The tower engineer must be aware of these formidable challenges that the experience gained on land and that of the O&G industry can only partially overcome. Nonetheless, relaxed transportation constraints, new materials, renewed control strategies, active damping systems, coupled with more powerful computational resources, are new and exciting technical opportunities to achieve a robust and economical design.
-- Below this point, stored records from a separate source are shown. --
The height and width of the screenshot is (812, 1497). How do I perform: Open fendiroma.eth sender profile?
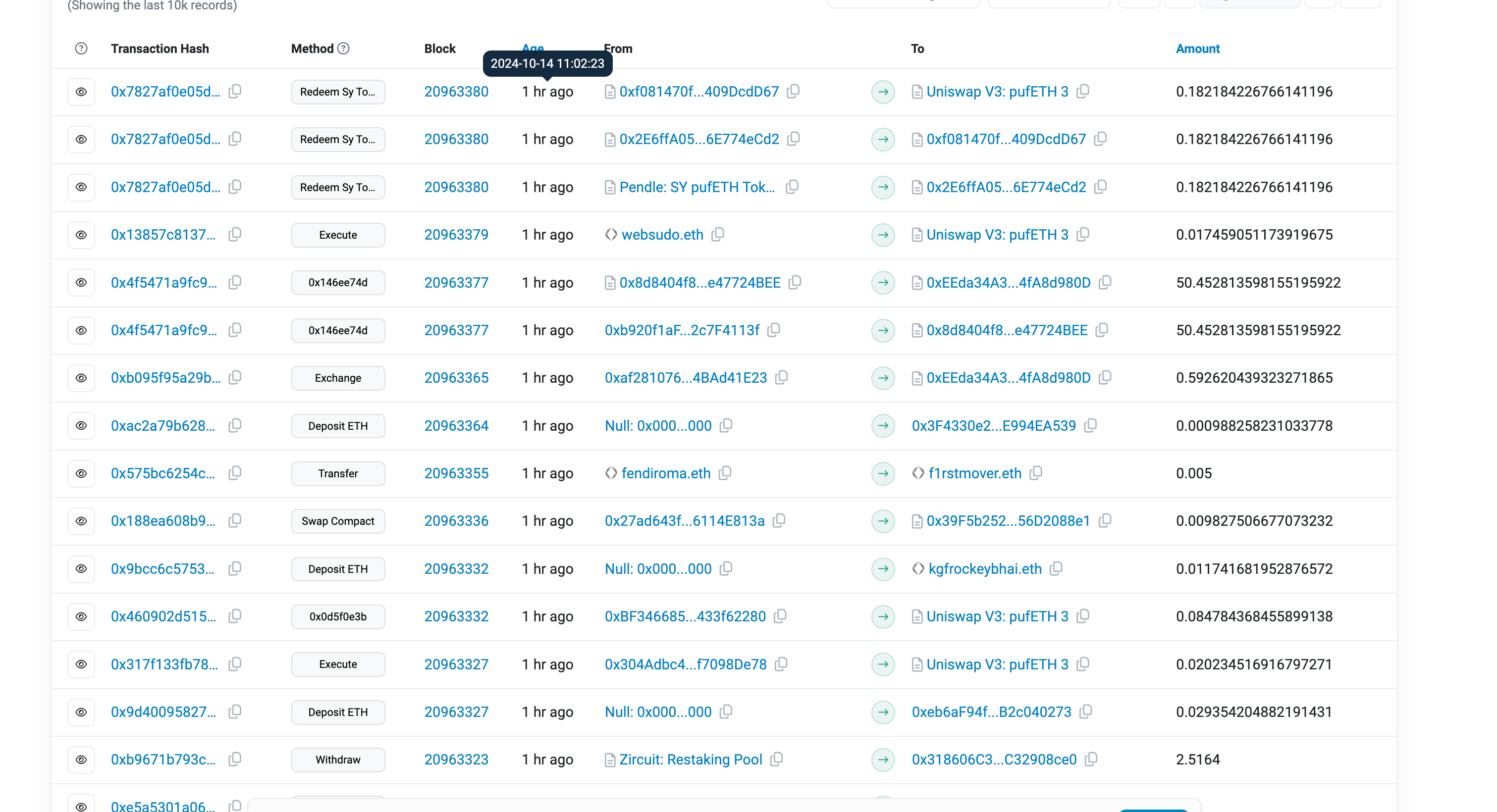(666, 473)
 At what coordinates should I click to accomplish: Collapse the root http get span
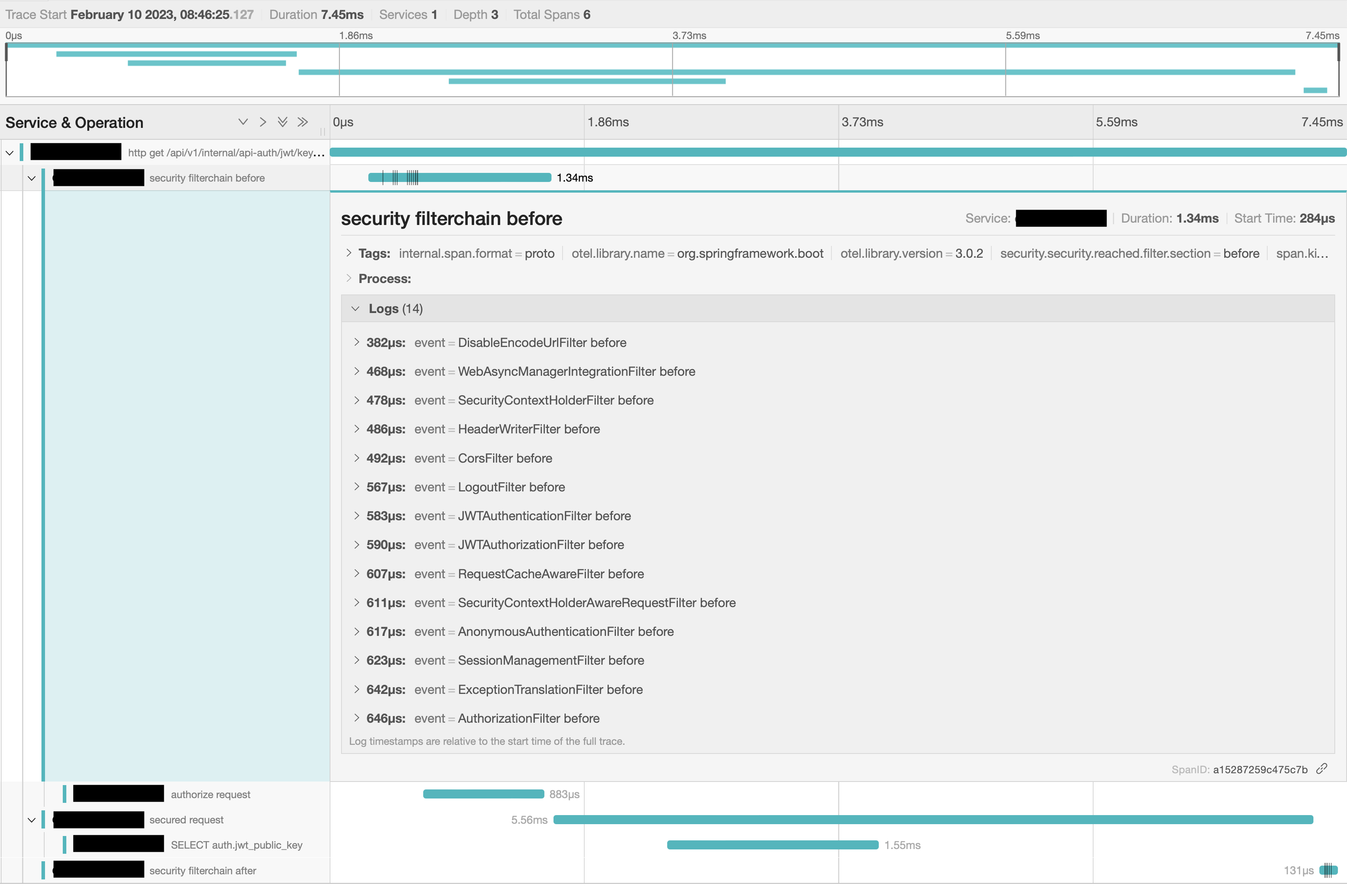tap(10, 153)
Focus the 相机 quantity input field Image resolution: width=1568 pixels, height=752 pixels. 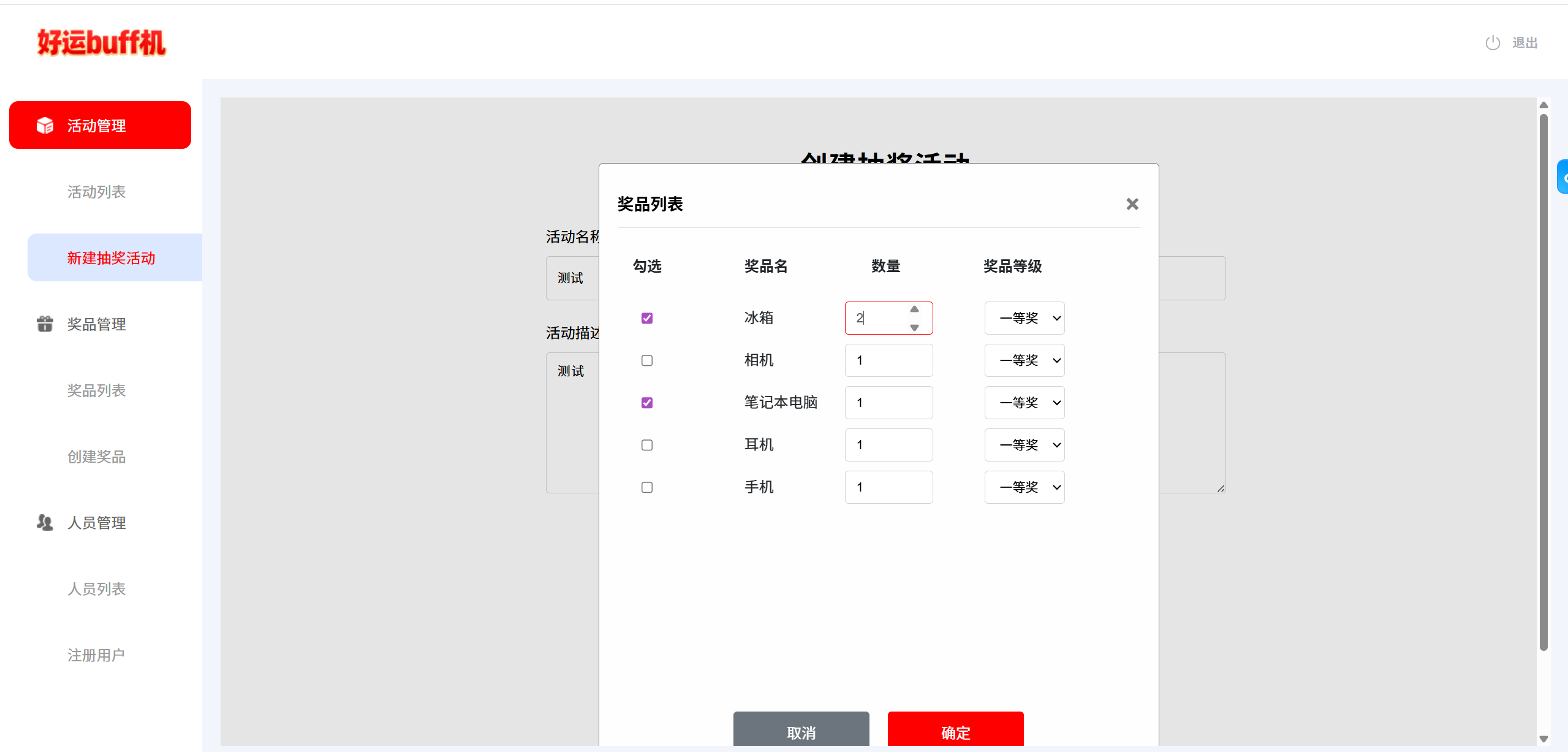tap(888, 360)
This chapter has offered an overview of the loading scenarios and load sources that must be considered when designing an offshore tower, and of the techniques and tools available to calculate the loads. Limit states verification was also presented within the LRFD philosophy following the principal standards of reference and making use of the concepts of reliability and exposure levels. The so-called secondary steel and CPS strategies were also given special attention, as they directly and indirectly affect the distribution of structural steel, and are all but secondary aspects. Simplified design equations were provided notwithstanding emphasis on more rigorous FEA assessments. Focus was on the design of traditional steel tubular towers, with their flanges and shells, as these are still the most common configurations for offshore applications. However, other layouts can be devised following the same principles illustrated herewith, and adding additional detail analyses. For instance, reinforced concrete towers may offer very economical solutions, especially in integrated gravity-based SSts with tall hub heights. Concrete has excellent dynamic (damping) and durability properties, is very versatile in terms of shapes and physical characteristics (strength, stiffness, density), and lends itself to on-site production as well as precast, modular subcomponents. Furthermore, tendon prestress is an efficient way to guarantee overall strength, to connect separate precast rings, and can also be used to fine-tune the tower natural frequencies. All these aspects open up a number of attractive options for the tower designer. Other concepts, such as lattice structures, or a combination of guys and steel/concrete structures can also be envisioned as potential candidates for future installations. In any case, the successful layout will be the one that renders the minimum wind-plant LCOE.

To this end, the tower and the remainder of the components of an OWT ought to be simultaneously designed, and in parallel with considerations for BOS and O&M. Offshore systems appear more tightly coupled than their onshore counterpart. For this reason, single-part optimization will likely yield a suboptimal overall design and a greater LCOE. Multiobjective system optimization should thus be pursued, but it remains a formidable task for several reasons. First, multiple engineering disciplines (eg, geotechnical, civil, mechanical, naval, electrical, and industrial engineering), with their different levels of model fidelity, must be combined to perform accurate analyses; second, the number of parameters and design variables is of daunting proportions. Third, the number of CAE tools that can account for all of these aspects is limited, and even fewer exist that can be easily automated within the optimization process.

In order to achieve this comprehensive view, it is even more important to be able to characterize the system load response as a fully coupled one, simultaneously accounting for aerodynamics, hydrodynamics, structural and control-system dynamics. For instance, the tower (and entire SSt) design can and should take advantage of advanced control devices and techniques. The economical advantages of the so-called co-design, where parametric control configurations can be modeled together with the OWT structural dynamics to arrive at tunable optimum system layouts, should not be overlooked.

As of yet, full optimization is still a non-trivial exercise, with high demand on computational resources and analysis time. Within this context, simplified models are still very valuable and the efficient communication among all the design teams (eg, the WTG OEM and the SSt design firm) is crucial for the success of the wind project. Finally, the role of the experienced designer within each field cannot be overestimated.

Policy and energy challenges will soon demand that offshore wind LCOE be further reduced. Although historically OWT component design has been done sequentially, and within a compartmentalized process, multidisciplinary optimization and system engineering approaches seem indispensable for the offshore industry to flourish in the future.